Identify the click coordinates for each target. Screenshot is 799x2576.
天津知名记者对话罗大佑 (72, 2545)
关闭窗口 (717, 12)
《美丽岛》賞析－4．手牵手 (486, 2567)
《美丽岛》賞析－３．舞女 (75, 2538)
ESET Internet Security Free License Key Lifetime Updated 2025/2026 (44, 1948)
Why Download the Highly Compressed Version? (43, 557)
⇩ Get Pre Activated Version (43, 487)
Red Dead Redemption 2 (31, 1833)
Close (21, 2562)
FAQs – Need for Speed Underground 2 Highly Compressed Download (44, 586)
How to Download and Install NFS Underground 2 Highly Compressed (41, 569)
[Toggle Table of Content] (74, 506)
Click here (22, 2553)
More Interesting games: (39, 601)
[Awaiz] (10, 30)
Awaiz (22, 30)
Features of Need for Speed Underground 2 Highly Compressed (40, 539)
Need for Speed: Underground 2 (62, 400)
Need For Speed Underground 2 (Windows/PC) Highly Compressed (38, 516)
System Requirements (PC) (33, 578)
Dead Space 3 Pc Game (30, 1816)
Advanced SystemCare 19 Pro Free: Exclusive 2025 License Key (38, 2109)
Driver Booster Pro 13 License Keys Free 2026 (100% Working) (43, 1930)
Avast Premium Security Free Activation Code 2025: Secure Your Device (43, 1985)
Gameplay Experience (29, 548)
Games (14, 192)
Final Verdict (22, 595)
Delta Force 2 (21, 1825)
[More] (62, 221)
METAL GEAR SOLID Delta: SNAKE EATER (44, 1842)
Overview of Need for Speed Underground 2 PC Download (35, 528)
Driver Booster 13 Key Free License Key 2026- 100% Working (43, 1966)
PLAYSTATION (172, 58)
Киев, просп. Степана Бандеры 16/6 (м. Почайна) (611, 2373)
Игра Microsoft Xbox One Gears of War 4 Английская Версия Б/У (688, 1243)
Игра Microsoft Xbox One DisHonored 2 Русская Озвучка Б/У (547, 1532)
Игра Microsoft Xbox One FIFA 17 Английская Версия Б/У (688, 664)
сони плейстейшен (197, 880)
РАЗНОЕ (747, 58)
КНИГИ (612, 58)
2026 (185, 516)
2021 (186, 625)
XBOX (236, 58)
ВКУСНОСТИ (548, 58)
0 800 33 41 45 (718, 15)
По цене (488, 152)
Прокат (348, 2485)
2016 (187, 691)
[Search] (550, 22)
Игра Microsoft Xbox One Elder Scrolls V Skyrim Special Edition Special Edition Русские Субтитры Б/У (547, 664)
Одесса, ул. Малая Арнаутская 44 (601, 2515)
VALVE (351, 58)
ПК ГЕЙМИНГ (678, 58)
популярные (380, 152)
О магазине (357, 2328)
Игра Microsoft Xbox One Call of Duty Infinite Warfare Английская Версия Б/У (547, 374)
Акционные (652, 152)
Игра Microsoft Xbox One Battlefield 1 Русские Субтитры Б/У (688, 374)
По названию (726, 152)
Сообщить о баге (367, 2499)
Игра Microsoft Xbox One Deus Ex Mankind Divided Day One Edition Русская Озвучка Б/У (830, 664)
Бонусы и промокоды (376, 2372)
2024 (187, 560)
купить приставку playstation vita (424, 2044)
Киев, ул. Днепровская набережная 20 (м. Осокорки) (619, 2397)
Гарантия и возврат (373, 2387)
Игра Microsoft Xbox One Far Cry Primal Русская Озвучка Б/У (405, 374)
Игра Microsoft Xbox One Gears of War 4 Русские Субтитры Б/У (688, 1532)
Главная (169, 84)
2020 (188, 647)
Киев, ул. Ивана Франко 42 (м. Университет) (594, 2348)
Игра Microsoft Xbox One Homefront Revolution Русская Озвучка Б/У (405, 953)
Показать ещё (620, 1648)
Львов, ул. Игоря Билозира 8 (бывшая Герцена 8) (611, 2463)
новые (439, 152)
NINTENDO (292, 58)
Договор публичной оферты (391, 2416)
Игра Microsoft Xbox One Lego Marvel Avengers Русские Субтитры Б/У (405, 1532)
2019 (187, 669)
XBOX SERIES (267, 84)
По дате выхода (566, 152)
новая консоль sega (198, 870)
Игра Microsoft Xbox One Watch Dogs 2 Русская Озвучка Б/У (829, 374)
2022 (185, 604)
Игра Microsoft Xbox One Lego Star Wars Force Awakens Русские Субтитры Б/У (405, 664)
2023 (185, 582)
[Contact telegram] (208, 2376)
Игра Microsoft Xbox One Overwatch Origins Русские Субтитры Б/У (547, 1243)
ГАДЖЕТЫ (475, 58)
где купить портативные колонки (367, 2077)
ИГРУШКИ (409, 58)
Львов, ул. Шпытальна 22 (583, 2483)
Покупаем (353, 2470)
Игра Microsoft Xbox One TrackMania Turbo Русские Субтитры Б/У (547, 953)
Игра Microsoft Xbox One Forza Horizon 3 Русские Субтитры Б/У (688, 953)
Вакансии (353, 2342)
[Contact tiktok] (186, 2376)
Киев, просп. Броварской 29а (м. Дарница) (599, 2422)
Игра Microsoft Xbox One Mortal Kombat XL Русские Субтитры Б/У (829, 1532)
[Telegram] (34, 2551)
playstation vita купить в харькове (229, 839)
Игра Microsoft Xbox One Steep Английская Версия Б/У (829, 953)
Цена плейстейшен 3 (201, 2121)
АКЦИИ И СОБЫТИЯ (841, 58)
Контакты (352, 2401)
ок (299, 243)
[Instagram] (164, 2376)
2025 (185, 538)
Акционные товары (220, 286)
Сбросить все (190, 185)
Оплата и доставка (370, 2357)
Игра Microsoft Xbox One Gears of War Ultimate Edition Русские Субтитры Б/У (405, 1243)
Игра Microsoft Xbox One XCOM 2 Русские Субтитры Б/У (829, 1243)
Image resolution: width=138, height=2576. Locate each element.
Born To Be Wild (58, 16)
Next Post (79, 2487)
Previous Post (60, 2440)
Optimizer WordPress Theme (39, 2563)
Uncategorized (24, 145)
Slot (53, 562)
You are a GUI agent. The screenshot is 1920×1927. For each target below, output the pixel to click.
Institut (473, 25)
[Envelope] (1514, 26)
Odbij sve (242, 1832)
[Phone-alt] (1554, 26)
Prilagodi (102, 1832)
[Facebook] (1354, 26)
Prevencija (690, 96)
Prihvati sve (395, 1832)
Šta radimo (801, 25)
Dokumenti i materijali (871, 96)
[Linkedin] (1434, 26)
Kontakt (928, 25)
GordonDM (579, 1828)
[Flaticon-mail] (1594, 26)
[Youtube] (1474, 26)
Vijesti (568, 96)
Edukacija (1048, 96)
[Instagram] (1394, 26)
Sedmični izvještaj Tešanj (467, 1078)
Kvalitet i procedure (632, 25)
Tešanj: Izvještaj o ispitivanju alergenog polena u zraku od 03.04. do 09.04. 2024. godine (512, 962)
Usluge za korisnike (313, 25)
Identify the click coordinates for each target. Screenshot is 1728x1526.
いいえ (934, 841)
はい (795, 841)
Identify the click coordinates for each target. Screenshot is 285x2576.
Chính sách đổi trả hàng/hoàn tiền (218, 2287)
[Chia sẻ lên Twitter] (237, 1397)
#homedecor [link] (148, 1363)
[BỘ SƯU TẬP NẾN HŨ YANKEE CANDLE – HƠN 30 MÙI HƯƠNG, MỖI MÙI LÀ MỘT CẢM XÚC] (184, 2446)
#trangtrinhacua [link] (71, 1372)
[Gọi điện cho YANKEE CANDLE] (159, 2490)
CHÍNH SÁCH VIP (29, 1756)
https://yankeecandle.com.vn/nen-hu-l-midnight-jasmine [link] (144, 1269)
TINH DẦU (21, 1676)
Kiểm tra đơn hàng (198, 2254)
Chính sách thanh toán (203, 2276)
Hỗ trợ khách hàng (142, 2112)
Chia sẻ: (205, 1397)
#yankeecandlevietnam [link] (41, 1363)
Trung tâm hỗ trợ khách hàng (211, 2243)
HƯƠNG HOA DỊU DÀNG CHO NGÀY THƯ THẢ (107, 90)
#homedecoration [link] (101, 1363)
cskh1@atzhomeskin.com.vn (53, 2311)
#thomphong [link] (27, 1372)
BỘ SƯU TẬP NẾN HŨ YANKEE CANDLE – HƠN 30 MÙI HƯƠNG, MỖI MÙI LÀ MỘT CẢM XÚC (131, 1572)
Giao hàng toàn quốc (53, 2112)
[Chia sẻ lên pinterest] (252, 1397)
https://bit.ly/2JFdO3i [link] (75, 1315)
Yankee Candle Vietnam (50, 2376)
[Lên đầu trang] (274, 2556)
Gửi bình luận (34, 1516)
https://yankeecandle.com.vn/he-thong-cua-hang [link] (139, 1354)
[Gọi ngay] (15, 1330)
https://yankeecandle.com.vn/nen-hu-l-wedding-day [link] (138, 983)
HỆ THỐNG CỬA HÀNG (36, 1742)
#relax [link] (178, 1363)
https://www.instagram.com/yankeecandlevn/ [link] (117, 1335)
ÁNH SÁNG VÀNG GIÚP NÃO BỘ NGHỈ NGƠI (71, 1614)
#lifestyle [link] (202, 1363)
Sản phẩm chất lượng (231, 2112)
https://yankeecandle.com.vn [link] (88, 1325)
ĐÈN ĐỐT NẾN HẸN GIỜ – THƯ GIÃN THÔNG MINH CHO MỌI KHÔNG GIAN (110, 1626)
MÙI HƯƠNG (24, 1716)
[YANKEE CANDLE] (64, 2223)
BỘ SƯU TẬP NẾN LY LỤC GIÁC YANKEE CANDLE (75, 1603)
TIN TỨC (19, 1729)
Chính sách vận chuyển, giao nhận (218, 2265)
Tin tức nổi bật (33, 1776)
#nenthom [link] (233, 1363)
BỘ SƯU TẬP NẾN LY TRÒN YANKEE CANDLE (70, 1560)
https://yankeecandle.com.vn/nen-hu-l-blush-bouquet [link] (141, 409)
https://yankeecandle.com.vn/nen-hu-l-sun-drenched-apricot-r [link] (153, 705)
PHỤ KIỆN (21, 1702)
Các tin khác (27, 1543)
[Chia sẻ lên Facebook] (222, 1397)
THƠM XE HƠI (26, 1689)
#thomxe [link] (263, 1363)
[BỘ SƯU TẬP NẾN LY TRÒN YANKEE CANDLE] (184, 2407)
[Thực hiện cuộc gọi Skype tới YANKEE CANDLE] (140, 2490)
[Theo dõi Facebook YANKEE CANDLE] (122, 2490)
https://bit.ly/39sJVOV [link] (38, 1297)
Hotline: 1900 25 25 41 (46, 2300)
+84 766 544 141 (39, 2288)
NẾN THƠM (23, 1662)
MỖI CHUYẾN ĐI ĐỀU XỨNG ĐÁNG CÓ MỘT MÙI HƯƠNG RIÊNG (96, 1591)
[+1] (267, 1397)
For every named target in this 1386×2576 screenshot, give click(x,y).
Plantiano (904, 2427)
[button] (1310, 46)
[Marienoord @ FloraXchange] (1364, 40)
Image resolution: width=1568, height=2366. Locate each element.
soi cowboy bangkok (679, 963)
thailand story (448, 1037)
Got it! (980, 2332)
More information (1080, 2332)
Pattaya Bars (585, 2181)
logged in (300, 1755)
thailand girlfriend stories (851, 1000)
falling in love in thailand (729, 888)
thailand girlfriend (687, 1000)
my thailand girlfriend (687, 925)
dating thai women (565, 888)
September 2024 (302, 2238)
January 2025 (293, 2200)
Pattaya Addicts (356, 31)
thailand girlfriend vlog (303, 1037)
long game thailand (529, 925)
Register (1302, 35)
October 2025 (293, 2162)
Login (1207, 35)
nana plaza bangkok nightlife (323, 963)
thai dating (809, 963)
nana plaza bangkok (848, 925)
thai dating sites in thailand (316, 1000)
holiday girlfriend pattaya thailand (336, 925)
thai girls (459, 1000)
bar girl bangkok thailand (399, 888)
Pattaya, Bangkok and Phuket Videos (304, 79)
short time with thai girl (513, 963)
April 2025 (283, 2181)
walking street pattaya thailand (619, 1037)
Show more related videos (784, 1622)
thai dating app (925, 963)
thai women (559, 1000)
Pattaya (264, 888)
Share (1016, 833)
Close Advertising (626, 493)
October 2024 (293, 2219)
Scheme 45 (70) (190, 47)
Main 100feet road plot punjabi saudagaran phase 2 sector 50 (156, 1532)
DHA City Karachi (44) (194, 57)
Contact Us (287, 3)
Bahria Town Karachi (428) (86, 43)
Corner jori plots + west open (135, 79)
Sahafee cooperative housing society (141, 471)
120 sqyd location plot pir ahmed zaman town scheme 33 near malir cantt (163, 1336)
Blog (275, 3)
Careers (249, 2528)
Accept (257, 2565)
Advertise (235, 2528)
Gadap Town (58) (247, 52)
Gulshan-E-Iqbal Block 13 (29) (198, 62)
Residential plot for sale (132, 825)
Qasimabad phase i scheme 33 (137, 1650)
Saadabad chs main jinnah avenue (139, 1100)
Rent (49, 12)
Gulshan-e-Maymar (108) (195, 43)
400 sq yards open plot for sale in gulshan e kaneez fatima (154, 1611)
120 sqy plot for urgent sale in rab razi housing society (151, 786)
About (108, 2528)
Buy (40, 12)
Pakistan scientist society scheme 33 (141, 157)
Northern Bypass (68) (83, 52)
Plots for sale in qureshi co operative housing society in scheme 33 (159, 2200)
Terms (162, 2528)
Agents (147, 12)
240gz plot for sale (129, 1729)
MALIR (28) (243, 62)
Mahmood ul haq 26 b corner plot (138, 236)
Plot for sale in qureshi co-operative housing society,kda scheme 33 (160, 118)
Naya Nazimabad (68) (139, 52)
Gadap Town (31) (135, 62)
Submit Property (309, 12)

================================

Task description:
Repeat word for word the lines above that run from the line containing "[link] (144, 1269)" through the line containing "Trung tâm hỗ trợ khách hàng (211, 2243)", both ends included, and nothing else.

Solution to this problem:
https://yankeecandle.com.vn/nen-hu-l-midnight-jasmine [link] (144, 1269)
TINH DẦU (21, 1676)
Kiểm tra đơn hàng (198, 2254)
Chính sách thanh toán (203, 2276)
Hỗ trợ khách hàng (142, 2112)
Chia sẻ: (205, 1397)
#yankeecandlevietnam [link] (41, 1363)
Trung tâm hỗ trợ khách hàng (211, 2243)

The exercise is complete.